Betty Bavagnoli si sarà fatta sentire dopo la frenata di Sassuolo. La Roma scende in campo con la voglia di spaccare il mondo, di stravincere, addirittura. E forse è solo per questa foga, che penalizza la precisione sotto misura, che il risultato finale è di due a zero.

Le ragazze giallorosse creano infatti più di dieci palle-gol nitide, ma a determinare in negativo sono i miracoli di Milyoya, i pali, clamoroso un incrocio colpito con un bolide di sinistro da Serturini nella ripresa, e le imprecisioni, soprattutto di Bonfantini, che vediamo uscire con una rabbia livida (forse meglio che abbia conservato i suoi gol!). Elencare tutte le occasioni trasformerebbe questo articolo in un lungo e noioso elenco che farebbe passare in secondo piano interessanti spunti tecnico-tattici. Oggi si è vista innanzitutto un’identità di squadra, un’organizzazione perfettamente riconoscibile. È il manuale perfetto del 4-3-3 che si fonda sui seguenti principi: 1) difesa alta; 2) aggressività in mezzo al campo; 3) ricerca ossessiva della profondità. Le prime occasioni, in fotocopia sono da lezione di scuola allenatori: al 20’, discesa di Thomas, cross dal fondo, Agnese combatte si libera, calcia e si dispera per l’incredibile parata del portiere avversario; al 22’, lancio perfetto di Swaby per Erzen che prende il fondo e crossa, con Serturini che va con il destro e non con il sinistro e manda incredibilmente fuori; ancora, al 29’, palla filtrante rasoterra di Giugliano per Andressa che entra in area tutta sola sulla sinistra, e invece di servire Bonfantini, si fa parare il tiro.

 

Nel secondo tempo il copione non cambia, sennonché l’ingresso di Lazaro al posto di Thomas sposta definitivamente gli equilibri. Occasioni su occasioni, di testa, in spaccata, in progressione. Paloma è uno spettacolo, una giocatrice di un’altra categoria. C’è spazio per tutti, la bomba di Serturini di cui si diceva, le due opportunità sotto misura per Agnese, una finita alta, all’83’, l’altra ancora parata in modo strepitoso, all’85’.

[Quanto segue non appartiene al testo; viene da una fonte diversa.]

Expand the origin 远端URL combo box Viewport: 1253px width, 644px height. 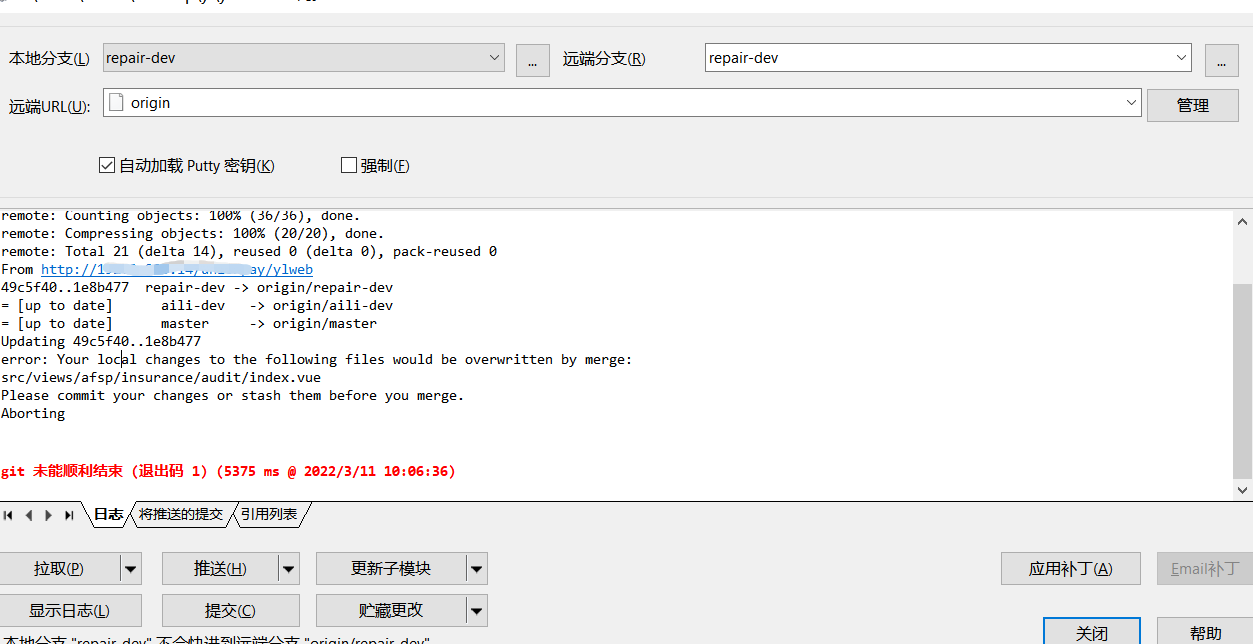coord(1131,103)
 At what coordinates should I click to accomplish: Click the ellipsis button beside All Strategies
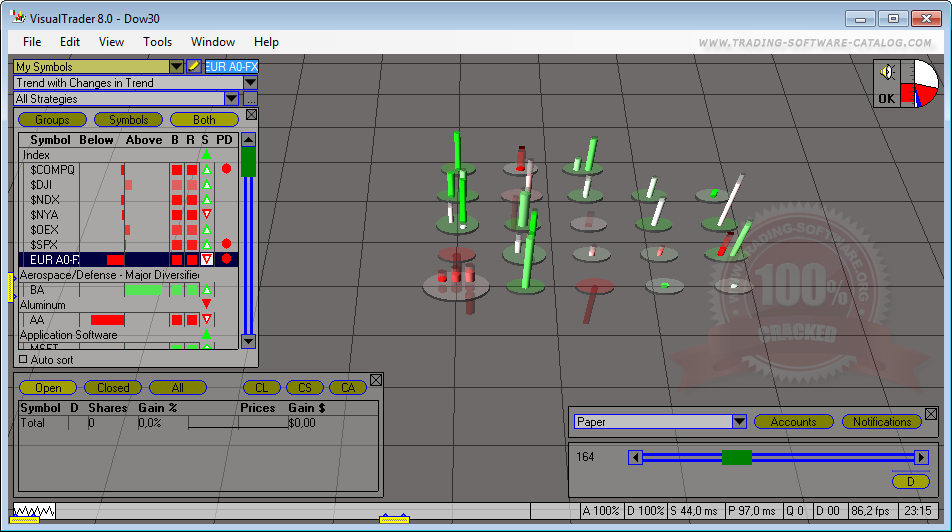click(x=250, y=99)
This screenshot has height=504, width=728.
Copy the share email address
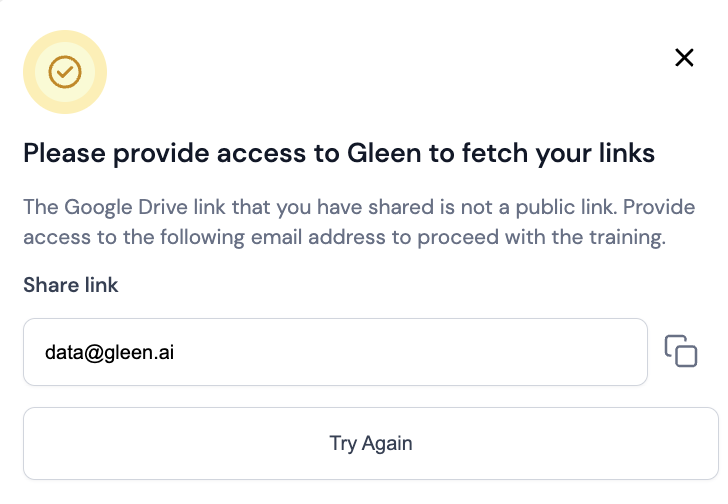click(x=681, y=351)
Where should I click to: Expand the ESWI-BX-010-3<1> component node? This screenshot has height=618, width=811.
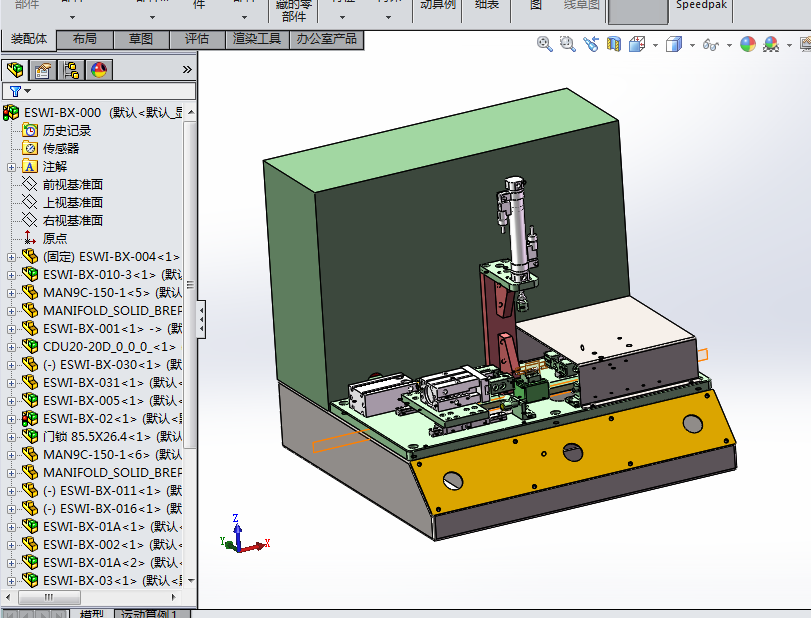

Si diceva dei gol, nonostante tutto. Al 69’, sugli sviluppi di un fallo laterale di Bartoli, Lazaro è atterrata in area. Andressa calcia di sinistro e fa gol. All’88’ infine, su ottima imbeccata di Hegerberg, entrata a sostituire una stanca e nervosa Andressa, Lazaro insacca di destro.

 

Esultanza ROMA-Pinkbari 2 a 0

Il Bari mostra un grande difensore, Capitanelli, di soli 18 anni, oltre alla leader Milyoya. Per la Roma, note positive per tutte. Pettenuzzo dà prova di un notevole miglioramento in fase di costruzione rispetto alla scorsa stagione. Agnese non fa gol, ma, quando un’attaccante ha 5-6 occasioni, significa che ha fatto sempre i movimenti giusti, cosa che, per chi dirige una squadra, è l’aspetto che conta davvero. Ultimo sorriso per tutte e per tutte il debutto del panzer Alice Corelli. Solo 16 anni, grinta da vendere e fisico da battaglia, dovrà imparare a guardare tutto il campo, come i grandi attaccanti che non giocano solo sulle spizzate.

Per il resto, la Roma deve dimostrare di saper vincere contro avversarie cattive e forti fisicamente, di vincere quelle partite in cui la tecnica pura passa in secondo piano. Alla coach Bavagnoli il compito di trovare la maniera. A noi, di aspettare e sperare.